By Allen Johnson Jr. and Margaret Cronin Fisk
The U.S. judge presiding over lawsuits tied to the 2010 Gulf of Mexico oil spill said he is “leaning” toward approving BP Plc (BP/)'s multibillion dollar settlement with private plaintiffs.
BP in March agreed to pay an estimated $7.8 billion to resolve most private plaintiffs’ claims for economic loss, property damage and spill and cleanup-related injuries. Lawyers for BP and the plaintiffs filed the accord April 18 with U.S. District Judge Carl Barbier in New Orleans, seeking preliminary approval. The settlement establishes two separate classes, one for economic loss and the other for any physical injuries related to the spill or the cleanup.
Barbier said at a hearing yesterday that he is “leaning” toward preliminary approval because “without it there can be no due process.” This includes sending out notices to potential class members, he said. “But again I remind people, this is just a starting point, not an ending point,” Barbier said.
Barbier said he would issue a ruling “within the next several days or a week or so.”
The blowout and explosion on the Deepwater Horizon drilling rig killed 11 workers and caused the worst offshore oil spill in U.S. history. The accident prompted hundreds of lawsuits against London-based BP; Transocean Ltd. (RIG) (RIG), the Vernier, Switzerland-based owner and operator of the rig; and Halliburton Co. (HAL) (HAL), which provided cementing services.
The proposed settlement, reached March 2, days before a scheduled trial on liability for the 2010 spill, doesn’t cover federal government claims and those of Gulf Coast states Louisiana and Alabama.
It also excludes claims of financial institutions, casinos, private plaintiffs in parts of Florida and Texas, and residents and businesses claiming harm from the Obama administration’s moratorium on deep-water drilling prompted by the spill.
Lawyers for BP and the plaintiffs argued yesterday before Barbier for preliminary approval of the settlement.
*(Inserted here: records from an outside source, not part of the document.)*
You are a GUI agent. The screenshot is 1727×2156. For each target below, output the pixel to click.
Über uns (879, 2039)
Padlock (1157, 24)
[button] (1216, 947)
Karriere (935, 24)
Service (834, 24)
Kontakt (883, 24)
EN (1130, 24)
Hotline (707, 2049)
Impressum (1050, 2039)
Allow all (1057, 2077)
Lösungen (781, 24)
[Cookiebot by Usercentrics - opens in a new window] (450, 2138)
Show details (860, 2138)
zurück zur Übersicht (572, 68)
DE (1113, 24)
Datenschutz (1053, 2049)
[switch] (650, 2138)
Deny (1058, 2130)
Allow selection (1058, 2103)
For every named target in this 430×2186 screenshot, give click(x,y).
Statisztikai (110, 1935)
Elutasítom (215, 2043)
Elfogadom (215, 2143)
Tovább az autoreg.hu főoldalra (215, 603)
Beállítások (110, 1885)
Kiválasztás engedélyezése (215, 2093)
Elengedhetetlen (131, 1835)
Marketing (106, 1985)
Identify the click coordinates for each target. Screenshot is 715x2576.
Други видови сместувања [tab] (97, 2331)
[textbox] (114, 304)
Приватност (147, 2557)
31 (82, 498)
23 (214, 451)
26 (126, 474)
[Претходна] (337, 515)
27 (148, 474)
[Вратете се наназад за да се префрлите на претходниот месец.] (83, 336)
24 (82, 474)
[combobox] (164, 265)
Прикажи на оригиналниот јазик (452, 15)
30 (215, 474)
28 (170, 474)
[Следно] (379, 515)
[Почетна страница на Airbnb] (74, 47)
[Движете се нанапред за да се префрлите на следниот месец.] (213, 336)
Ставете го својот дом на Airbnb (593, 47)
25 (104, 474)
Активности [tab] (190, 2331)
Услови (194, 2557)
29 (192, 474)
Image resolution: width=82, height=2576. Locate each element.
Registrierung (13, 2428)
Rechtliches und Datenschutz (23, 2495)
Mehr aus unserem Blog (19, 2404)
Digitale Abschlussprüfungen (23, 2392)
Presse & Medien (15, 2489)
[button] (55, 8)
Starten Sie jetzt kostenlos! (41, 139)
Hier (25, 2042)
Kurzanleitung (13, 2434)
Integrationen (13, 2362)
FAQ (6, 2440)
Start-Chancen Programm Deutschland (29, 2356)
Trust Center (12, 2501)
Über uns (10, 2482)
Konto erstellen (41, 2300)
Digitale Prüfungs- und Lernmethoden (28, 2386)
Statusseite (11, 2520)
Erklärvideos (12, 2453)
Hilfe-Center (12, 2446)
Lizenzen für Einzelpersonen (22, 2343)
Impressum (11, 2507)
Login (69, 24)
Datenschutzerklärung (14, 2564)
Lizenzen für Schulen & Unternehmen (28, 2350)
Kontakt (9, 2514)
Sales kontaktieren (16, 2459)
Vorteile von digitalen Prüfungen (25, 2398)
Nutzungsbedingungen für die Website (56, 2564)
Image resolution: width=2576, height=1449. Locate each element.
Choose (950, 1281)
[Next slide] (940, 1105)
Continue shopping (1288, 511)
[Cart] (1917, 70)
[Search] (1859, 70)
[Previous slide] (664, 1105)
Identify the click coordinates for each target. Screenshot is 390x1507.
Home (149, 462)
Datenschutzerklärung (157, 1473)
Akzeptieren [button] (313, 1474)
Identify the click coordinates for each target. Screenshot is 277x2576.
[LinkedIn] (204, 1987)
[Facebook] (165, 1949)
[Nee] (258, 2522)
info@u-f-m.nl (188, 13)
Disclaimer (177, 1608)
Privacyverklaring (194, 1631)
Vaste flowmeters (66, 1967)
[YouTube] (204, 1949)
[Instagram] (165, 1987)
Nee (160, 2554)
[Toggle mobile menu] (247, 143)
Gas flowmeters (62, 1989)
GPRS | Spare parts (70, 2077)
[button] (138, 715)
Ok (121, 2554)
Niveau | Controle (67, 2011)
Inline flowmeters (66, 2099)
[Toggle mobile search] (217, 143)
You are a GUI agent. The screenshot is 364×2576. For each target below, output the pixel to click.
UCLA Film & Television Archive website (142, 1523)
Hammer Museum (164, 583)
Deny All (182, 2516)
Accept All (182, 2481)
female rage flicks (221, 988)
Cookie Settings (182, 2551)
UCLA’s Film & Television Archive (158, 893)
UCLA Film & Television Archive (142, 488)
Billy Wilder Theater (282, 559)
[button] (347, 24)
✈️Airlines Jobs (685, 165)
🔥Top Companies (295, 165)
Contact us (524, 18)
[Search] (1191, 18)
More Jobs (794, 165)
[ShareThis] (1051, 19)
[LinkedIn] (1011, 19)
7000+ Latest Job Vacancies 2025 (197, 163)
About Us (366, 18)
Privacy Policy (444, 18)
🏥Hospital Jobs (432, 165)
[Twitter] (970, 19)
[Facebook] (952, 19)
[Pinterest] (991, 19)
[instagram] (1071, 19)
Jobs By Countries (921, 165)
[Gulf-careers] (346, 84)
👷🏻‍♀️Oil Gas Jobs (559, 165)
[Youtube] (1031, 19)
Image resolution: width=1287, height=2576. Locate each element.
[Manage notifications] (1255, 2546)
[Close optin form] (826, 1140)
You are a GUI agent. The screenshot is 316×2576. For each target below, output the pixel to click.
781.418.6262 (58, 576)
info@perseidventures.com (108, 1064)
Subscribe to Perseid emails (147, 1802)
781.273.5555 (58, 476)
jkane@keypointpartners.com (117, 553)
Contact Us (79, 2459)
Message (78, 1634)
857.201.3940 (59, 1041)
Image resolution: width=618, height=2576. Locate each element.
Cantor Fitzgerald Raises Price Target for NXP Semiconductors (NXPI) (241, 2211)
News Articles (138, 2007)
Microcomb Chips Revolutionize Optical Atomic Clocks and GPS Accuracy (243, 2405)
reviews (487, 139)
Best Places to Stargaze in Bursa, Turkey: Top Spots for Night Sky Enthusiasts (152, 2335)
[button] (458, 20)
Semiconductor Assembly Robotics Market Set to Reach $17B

Barbier didn’t hear from objectors to the settlement, including Halliburton. Barbier said he would review all objections.
“This is not a final approval of anything,” Barbier said as the hearing began. The proceeding is meant only to consider the request by BP and plaintiffs’ attorneys for preliminary approval, he said. “The earliest we could get final approval on this scheduled would be early November,” he said.
“Preliminary approval of both settlements is warranted,” BP lawyer Richard Godfrey told Barbier. The agreement is “comprehensive” and far-reaching, he said.